How the hell are we supposed to retire?

rick81721

Lothar

w_b

Well-Known Member
I just went thru it again last night, when my 12 YOs told me they needed jobs (LOL):
  1. work hard and long
  2. live within your means
  3. take care of your stuff
  4. invest what you can for the future, consistently
  5. get 10% a year average return
THAT's HTH we are supposed to retire!

My Dad did 1 thru 4, didn't quite get #5 all the way, but he's doing OK so far; after 16 years of retirement (and turning 82 next week)
Go Dad!
 

w_b

Well-Known Member
And doing it still in NJ right? Very impressive!
The whole "lower your cost of living in retirement" thing never occurred to him.
Now he's not as spry as he was, so he's not MTB'ing with me anytime soon, but he figured it out.

Few more years, my kids outta collage, then feet up.
 

Bike N Gear

Shop: Bike N Gear
Shop Keep
Anyone familiar with Blackrock's separately managed accounts? Advisor is recommending moving our muni bonds to a Blackrock Municipal Fixed Income fund managed by Blackrock for increased diversification.
 

Patrick

Overthinking the draft from the basement already
Staff member
Anyone familiar with Blackrock's separately managed accounts? Advisor is recommending moving our muni bonds to a Blackrock Municipal Fixed Income fund managed by Blackrock for increased diversification.

is diversification in govt backed bonds a thing?
They should be able to post a historical record of winning against what you are doing now, otherwise it seems like a commission grab.

I'm just buying/reinvesting VNJUX for tax exempt incl NJ. Took a little hit with the interest rate rise,
but there is a delay effect as new bonds paying more are issued.

The only reason to be in munis is tax efficiency - otherwise corporate paper makes significantly more.
 

Bike N Gear

Shop: Bike N Gear
Shop Keep
is diversification in govt backed bonds a thing?
They should be able to post a historical record of winning against what you are doing now, otherwise it seems like a commission grab.

I'm just buying/reinvesting VNJUX for tax exempt incl NJ. Took a little hit with the interest rate rise,
but there is a delay effect as new bonds paying more are issued.

The only reason to be in munis is tax efficiency - otherwise corporate paper makes significantly more.
Expenses are lower for the Blackrock account than VNJUX. We were told .07 total. .03 to our advisor and .04 to BR. Or visa versa.
 

Bike N Gear

Shop: Bike N Gear
Shop Keep
is diversification in govt backed bonds a thing?
They should be able to post a historical record of winning against what you are doing now, otherwise it seems like a commission grab.

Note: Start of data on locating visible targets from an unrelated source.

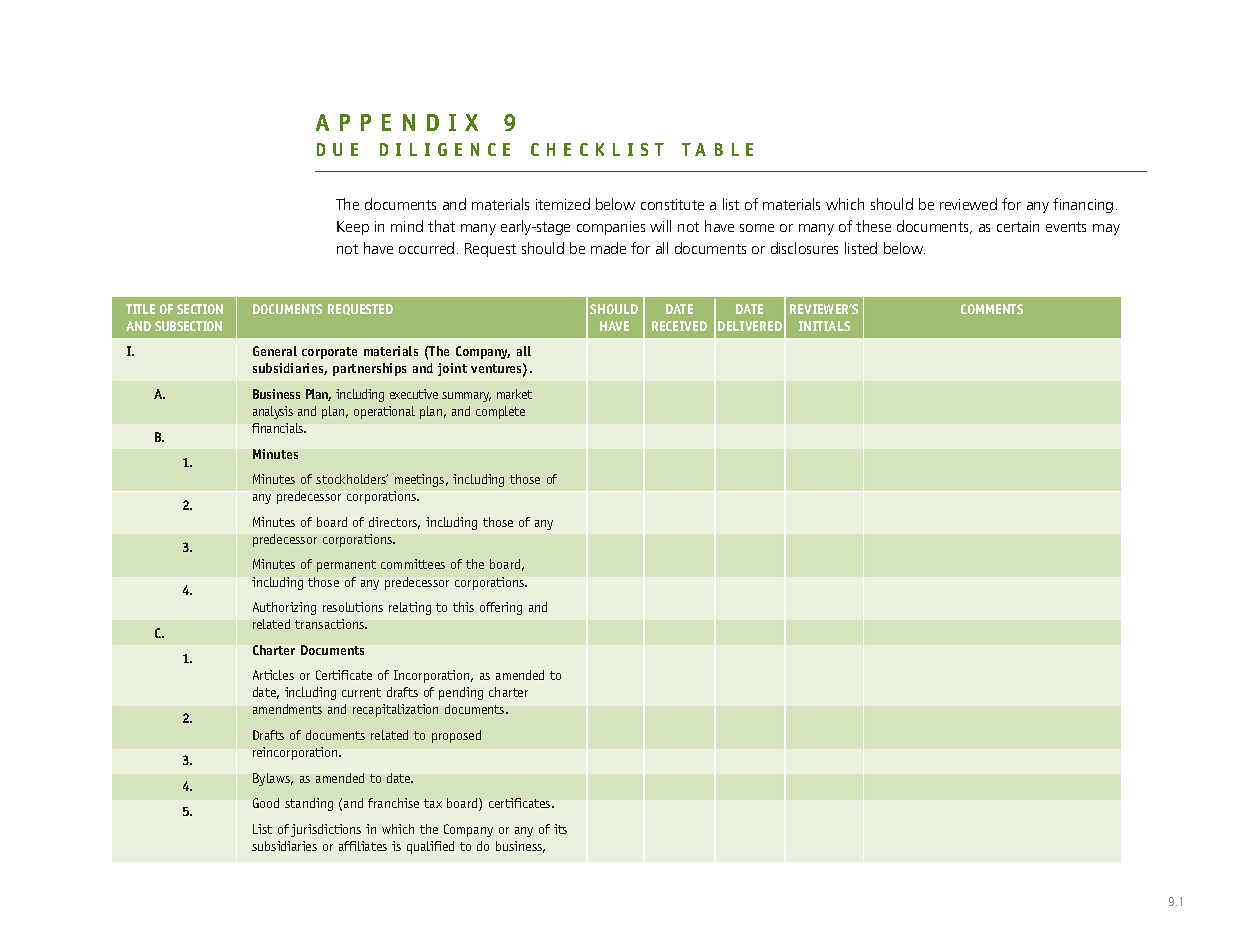  I want to click on tax, so click(433, 803).
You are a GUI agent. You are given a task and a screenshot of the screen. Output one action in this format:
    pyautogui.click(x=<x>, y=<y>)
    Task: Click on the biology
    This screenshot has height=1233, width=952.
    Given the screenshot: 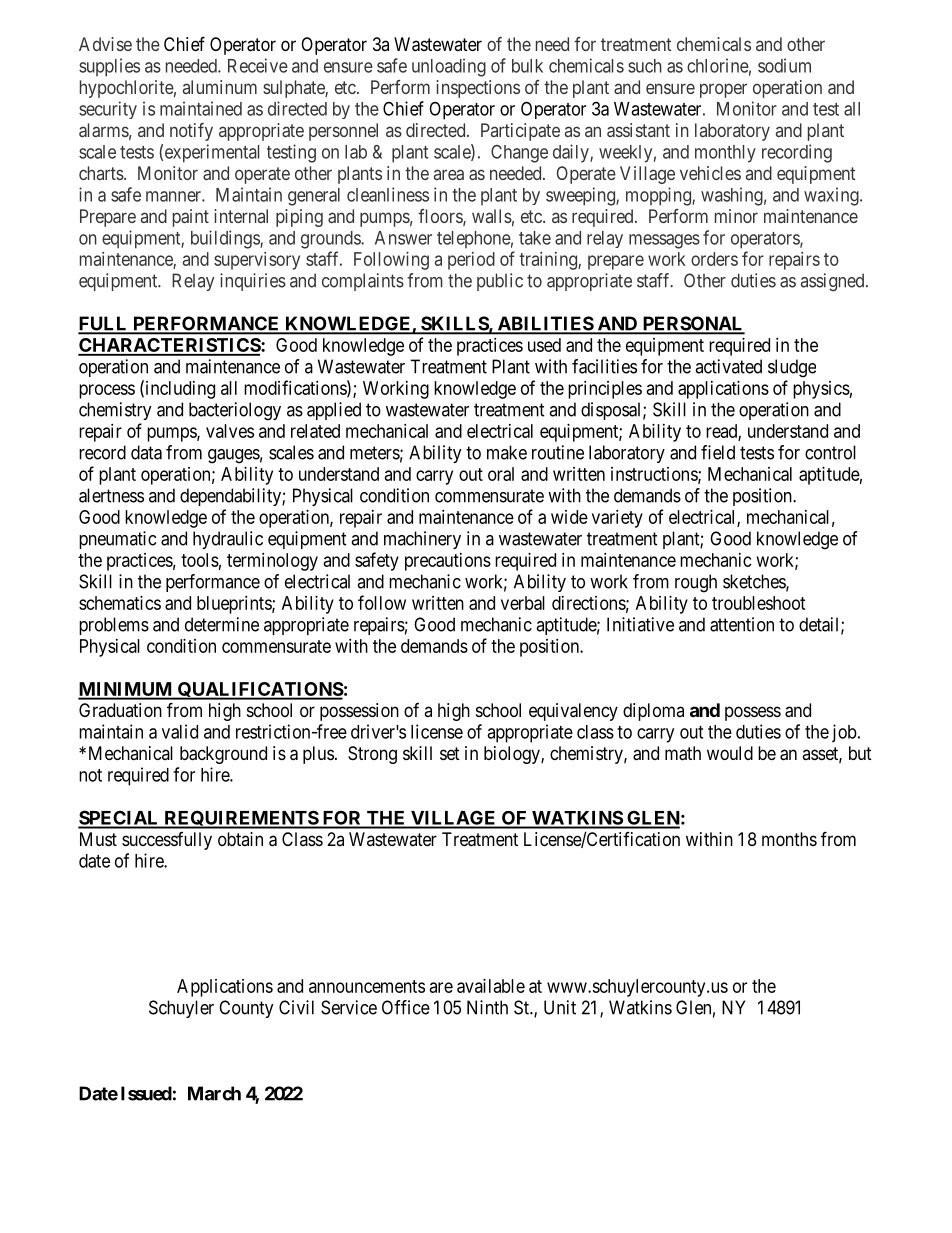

I'm just buying/reinvesting VNJUX for tax exempt incl NJ. Took a little hit with the interest rate rise,
but there is a delay effect as new bonds paying more are issued.

The only reason to be in munis is tax efficiency - otherwise corporate paper makes significantly more.
Forgot to mention. With this account it's managed by BR, but we own the assets.
 

Carson

Sport Bacon
Team MTBNJ Halter's
I'm in a few different brokered CDs at Vanguard. 3 months, 5.15% APY. Waiting for the bottom to drop... but it's not.
 

Patrick

Overthinking the draft from the basement already
Staff member
Good question. Our CFP talked about municipal bond funds for our post-tax house sale proceeds. Will have to decide soon what we are going to do. I suggested to wifey put it all on black on roulette but she was nor amused.

They work best when there is state and local tax, since they would be triple tax free. Is cfp recommending a fund or actual bonds?
 

Fire Lord Jim

Well-Known Member
If you think interest rates are at a peak, CDs make a lot of sense. If you think interest rates have more to go, money market funds make a lot of sense. When the CDs I bought in January (4.3%) matured, I just put the proceeds in money market accounts. I'm getting better than 5% with no lock-in. You can also get that with a brokered CD. However, when rates increase, the brokered CD value decreases while the money market rate increases, so it makes for a nice set it and forget it plan.

One reason to do a CD rather than money market: if you are targeting your income to fall below some cap, a CD maturing after December will defer the interest to 2024 whereas the money market will continue to create 2023 interest income.